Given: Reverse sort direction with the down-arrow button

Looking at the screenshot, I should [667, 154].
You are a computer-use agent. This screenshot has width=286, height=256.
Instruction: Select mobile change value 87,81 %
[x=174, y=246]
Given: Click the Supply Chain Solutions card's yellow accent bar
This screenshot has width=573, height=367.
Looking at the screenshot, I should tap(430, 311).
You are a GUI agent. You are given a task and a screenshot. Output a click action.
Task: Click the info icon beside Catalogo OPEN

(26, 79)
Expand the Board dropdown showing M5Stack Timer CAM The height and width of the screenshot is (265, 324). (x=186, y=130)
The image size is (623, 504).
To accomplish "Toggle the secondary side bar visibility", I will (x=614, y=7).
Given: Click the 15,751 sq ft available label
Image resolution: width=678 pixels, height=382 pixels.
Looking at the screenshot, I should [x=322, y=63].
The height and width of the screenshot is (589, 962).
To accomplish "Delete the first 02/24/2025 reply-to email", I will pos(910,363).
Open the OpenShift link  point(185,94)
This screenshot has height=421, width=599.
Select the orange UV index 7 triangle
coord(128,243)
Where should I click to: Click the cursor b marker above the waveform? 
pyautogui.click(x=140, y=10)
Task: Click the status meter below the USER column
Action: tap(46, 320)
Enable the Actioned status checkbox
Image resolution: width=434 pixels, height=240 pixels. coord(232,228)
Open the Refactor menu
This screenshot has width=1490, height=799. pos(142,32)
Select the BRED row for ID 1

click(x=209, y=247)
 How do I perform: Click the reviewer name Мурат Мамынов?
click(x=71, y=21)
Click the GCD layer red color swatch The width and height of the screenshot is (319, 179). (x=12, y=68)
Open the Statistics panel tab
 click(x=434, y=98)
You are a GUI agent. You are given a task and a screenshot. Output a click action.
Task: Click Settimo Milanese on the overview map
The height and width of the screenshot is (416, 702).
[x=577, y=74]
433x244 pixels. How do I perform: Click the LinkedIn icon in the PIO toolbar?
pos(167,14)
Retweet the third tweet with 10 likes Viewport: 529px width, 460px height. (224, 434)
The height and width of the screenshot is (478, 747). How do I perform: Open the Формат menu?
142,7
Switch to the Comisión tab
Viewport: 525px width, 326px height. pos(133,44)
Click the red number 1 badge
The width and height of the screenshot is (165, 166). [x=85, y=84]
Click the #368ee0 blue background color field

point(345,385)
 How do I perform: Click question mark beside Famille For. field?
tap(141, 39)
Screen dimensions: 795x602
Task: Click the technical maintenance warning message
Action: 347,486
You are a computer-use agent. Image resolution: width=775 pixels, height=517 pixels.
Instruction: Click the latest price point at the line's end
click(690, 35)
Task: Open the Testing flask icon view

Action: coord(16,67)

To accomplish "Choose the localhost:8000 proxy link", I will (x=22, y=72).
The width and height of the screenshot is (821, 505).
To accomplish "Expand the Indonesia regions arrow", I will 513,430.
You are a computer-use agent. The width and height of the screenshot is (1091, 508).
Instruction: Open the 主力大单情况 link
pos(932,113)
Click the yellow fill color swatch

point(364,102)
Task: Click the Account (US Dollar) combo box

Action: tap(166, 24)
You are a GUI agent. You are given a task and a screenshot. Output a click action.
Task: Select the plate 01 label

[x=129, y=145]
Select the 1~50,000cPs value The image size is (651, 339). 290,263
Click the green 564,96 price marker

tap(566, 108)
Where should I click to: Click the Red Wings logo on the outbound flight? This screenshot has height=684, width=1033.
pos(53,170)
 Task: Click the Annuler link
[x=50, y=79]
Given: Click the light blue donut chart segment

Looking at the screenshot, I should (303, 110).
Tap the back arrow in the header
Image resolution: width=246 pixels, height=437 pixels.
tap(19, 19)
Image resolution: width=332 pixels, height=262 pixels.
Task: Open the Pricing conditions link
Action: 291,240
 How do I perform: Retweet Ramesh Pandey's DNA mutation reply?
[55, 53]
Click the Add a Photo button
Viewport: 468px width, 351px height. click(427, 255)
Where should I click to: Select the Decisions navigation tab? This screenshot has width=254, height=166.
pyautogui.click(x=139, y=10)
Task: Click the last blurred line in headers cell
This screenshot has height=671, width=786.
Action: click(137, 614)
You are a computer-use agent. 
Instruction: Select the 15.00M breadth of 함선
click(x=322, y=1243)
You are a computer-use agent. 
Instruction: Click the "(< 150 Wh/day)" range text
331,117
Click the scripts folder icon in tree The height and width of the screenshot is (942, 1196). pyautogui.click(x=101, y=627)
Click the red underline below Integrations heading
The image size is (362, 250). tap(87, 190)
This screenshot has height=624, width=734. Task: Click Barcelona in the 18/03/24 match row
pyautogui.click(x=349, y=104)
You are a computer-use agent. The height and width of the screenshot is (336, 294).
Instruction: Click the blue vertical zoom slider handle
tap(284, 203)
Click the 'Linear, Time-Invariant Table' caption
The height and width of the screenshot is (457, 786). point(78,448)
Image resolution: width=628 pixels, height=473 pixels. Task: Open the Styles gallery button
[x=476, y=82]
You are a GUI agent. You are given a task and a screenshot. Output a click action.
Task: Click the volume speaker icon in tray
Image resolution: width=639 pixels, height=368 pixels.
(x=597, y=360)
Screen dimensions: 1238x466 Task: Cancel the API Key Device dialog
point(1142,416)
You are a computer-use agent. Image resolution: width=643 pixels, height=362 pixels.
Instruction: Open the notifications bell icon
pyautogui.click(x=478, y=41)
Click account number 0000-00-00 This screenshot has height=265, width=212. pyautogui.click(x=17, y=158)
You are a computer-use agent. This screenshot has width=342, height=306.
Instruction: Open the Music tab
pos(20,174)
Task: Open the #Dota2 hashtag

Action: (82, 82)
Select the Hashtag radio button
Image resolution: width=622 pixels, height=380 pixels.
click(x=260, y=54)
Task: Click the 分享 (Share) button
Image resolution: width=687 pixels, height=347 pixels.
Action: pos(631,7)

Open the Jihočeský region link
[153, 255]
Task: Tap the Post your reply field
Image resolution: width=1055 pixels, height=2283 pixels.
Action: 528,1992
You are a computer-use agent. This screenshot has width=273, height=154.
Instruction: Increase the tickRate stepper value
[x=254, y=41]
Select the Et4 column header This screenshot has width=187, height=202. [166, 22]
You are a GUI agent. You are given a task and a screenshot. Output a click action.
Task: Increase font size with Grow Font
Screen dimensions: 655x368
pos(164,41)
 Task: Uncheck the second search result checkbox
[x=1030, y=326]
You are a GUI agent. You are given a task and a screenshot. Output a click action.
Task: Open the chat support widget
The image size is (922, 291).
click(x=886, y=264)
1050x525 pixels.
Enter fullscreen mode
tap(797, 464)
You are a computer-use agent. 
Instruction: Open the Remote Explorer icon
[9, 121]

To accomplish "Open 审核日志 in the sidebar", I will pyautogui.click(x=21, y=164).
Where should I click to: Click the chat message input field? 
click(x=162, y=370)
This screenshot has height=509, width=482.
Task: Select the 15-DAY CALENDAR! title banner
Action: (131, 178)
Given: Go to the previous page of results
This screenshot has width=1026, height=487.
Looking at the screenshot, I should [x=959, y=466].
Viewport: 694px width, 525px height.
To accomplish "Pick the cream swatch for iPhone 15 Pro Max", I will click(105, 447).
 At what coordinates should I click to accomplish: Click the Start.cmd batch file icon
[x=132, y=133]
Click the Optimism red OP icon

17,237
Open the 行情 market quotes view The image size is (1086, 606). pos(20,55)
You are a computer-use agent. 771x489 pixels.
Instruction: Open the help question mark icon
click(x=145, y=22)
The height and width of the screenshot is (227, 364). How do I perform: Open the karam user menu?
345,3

**What you have to do:**
Write the complete data out, exactly as above.

**Response to the task:**
Given: Reverse sort direction with the down-arrow button

Looking at the screenshot, I should [667, 154].
You are a computer-use agent. This screenshot has width=286, height=256.
Instruction: Select mobile change value 87,81 %
[x=174, y=246]
Given: Click the Supply Chain Solutions card's yellow accent bar
This screenshot has width=573, height=367.
Looking at the screenshot, I should tap(430, 311).
You are a GUI agent. You are given a task and a screenshot. Output a click action.
Task: Click the info icon beside Catalogo OPEN

(26, 79)
Expand the Board dropdown showing M5Stack Timer CAM The height and width of the screenshot is (265, 324). (x=186, y=130)
The image size is (623, 504).
To accomplish "Toggle the secondary side bar visibility", I will (x=614, y=7).
Given: Click the 15,751 sq ft available label
Image resolution: width=678 pixels, height=382 pixels.
Looking at the screenshot, I should [x=322, y=63].
The height and width of the screenshot is (589, 962).
To accomplish "Delete the first 02/24/2025 reply-to email", I will pos(910,363).
Open the OpenShift link  point(185,94)
This screenshot has height=421, width=599.
Select the orange UV index 7 triangle
coord(128,243)
Where should I click to: Click the cursor b marker above the waveform? 
pyautogui.click(x=140, y=10)
Task: Click the status meter below the USER column
Action: tap(46, 320)
Enable the Actioned status checkbox
Image resolution: width=434 pixels, height=240 pixels. coord(232,228)
Open the Refactor menu
This screenshot has width=1490, height=799. pos(142,32)
Select the BRED row for ID 1

click(x=209, y=247)
 How do I perform: Click the reviewer name Мурат Мамынов?
click(x=71, y=21)
Click the GCD layer red color swatch The width and height of the screenshot is (319, 179). (x=12, y=68)
Open the Statistics panel tab
 click(x=434, y=98)
You are a GUI agent. You are given a task and a screenshot. Output a click action.
Task: Click Settimo Milanese on the overview map
The height and width of the screenshot is (416, 702).
[x=577, y=74]
433x244 pixels. How do I perform: Click the LinkedIn icon in the PIO toolbar?
pos(167,14)
Retweet the third tweet with 10 likes Viewport: 529px width, 460px height. (224, 434)
The height and width of the screenshot is (478, 747). How do I perform: Open the Формат menu?
142,7
Switch to the Comisión tab
Viewport: 525px width, 326px height. pos(133,44)
Click the red number 1 badge
The width and height of the screenshot is (165, 166). [x=85, y=84]
Click the #368ee0 blue background color field

point(345,385)
 How do I perform: Click question mark beside Famille For. field?
tap(141, 39)
Screen dimensions: 795x602
Task: Click the technical maintenance warning message
Action: 347,486
You are a computer-use agent. Image resolution: width=775 pixels, height=517 pixels.
Instruction: Click the latest price point at the line's end
click(690, 35)
Task: Open the Testing flask icon view

Action: coord(16,67)

To accomplish "Choose the localhost:8000 proxy link", I will (x=22, y=72).
The width and height of the screenshot is (821, 505).
To accomplish "Expand the Indonesia regions arrow", I will 513,430.
You are a computer-use agent. The width and height of the screenshot is (1091, 508).
Instruction: Open the 主力大单情况 link
pos(932,113)
Click the yellow fill color swatch

point(364,102)
Task: Click the Account (US Dollar) combo box

Action: tap(166, 24)
You are a GUI agent. You are given a task and a screenshot. Output a click action.
Task: Select the plate 01 label

[x=129, y=145]
Select the 1~50,000cPs value The image size is (651, 339). 290,263
Click the green 564,96 price marker

tap(566, 108)
Where should I click to: Click the Red Wings logo on the outbound flight? This screenshot has height=684, width=1033.
pos(53,170)
 Task: Click the Annuler link
[x=50, y=79]
Given: Click the light blue donut chart segment

Looking at the screenshot, I should (303, 110).
Tap the back arrow in the header
Image resolution: width=246 pixels, height=437 pixels.
tap(19, 19)
Image resolution: width=332 pixels, height=262 pixels.
Task: Open the Pricing conditions link
Action: 291,240
 How do I perform: Retweet Ramesh Pandey's DNA mutation reply?
[55, 53]
Click the Add a Photo button
Viewport: 468px width, 351px height. click(427, 255)
Where should I click to: Select the Decisions navigation tab? This screenshot has width=254, height=166.
pyautogui.click(x=139, y=10)
Task: Click the last blurred line in headers cell
This screenshot has height=671, width=786.
Action: click(137, 614)
You are a computer-use agent. 
Instruction: Select the 15.00M breadth of 함선
click(x=322, y=1243)
You are a computer-use agent. 
Instruction: Click the "(< 150 Wh/day)" range text
331,117
Click the scripts folder icon in tree The height and width of the screenshot is (942, 1196). pyautogui.click(x=101, y=627)
Click the red underline below Integrations heading
The image size is (362, 250). tap(87, 190)
This screenshot has height=624, width=734. Task: Click Barcelona in the 18/03/24 match row
pyautogui.click(x=349, y=104)
You are a computer-use agent. The height and width of the screenshot is (336, 294).
Instruction: Click the blue vertical zoom slider handle
tap(284, 203)
Click the 'Linear, Time-Invariant Table' caption
The height and width of the screenshot is (457, 786). point(78,448)
Image resolution: width=628 pixels, height=473 pixels. Task: Open the Styles gallery button
[x=476, y=82]
You are a GUI agent. You are given a task and a screenshot. Output a click action.
Task: Click the volume speaker icon in tray
Image resolution: width=639 pixels, height=368 pixels.
(x=597, y=360)
Screen dimensions: 1238x466 Task: Cancel the API Key Device dialog
point(1142,416)
You are a computer-use agent. Image resolution: width=643 pixels, height=362 pixels.
Instruction: Open the notifications bell icon
pyautogui.click(x=478, y=41)
Click account number 0000-00-00 This screenshot has height=265, width=212. pyautogui.click(x=17, y=158)
You are a computer-use agent. This screenshot has width=342, height=306.
Instruction: Open the Music tab
pos(20,174)
Task: Open the #Dota2 hashtag

Action: (82, 82)
Select the Hashtag radio button
Image resolution: width=622 pixels, height=380 pixels.
click(x=260, y=54)
Task: Click the 分享 (Share) button
Image resolution: width=687 pixels, height=347 pixels.
Action: pos(631,7)

Open the Jihočeský region link
[153, 255]
Task: Tap the Post your reply field
Image resolution: width=1055 pixels, height=2283 pixels.
Action: 528,1992
You are a computer-use agent. This screenshot has width=273, height=154.
Instruction: Increase the tickRate stepper value
[x=254, y=41]
Select the Et4 column header This screenshot has width=187, height=202. [166, 22]
You are a GUI agent. You are given a task and a screenshot. Output a click action.
Task: Increase font size with Grow Font
Screen dimensions: 655x368
pos(164,41)
 Task: Uncheck the second search result checkbox
[x=1030, y=326]
You are a GUI agent. You are given a task and a screenshot. Output a click action.
Task: Open the chat support widget
The image size is (922, 291).
click(x=886, y=264)
1050x525 pixels.
Enter fullscreen mode
tap(797, 464)
You are a computer-use agent. 
Instruction: Open the Remote Explorer icon
[9, 121]

To accomplish "Open 审核日志 in the sidebar", I will pyautogui.click(x=21, y=164).
Where should I click to: Click the chat message input field? 
click(x=162, y=370)
This screenshot has height=509, width=482.
Task: Select the 15-DAY CALENDAR! title banner
Action: (131, 178)
Given: Go to the previous page of results
This screenshot has width=1026, height=487.
Looking at the screenshot, I should [x=959, y=466].
Viewport: 694px width, 525px height.
To accomplish "Pick the cream swatch for iPhone 15 Pro Max", I will click(105, 447).
 At what coordinates should I click to accomplish: Click the Start.cmd batch file icon
[x=132, y=133]
Click the Optimism red OP icon

17,237
Open the 行情 market quotes view The image size is (1086, 606). pos(20,55)
You are a computer-use agent. 771x489 pixels.
Instruction: Open the help question mark icon
click(x=145, y=22)
The height and width of the screenshot is (227, 364). How do I perform: Open the karam user menu?
345,3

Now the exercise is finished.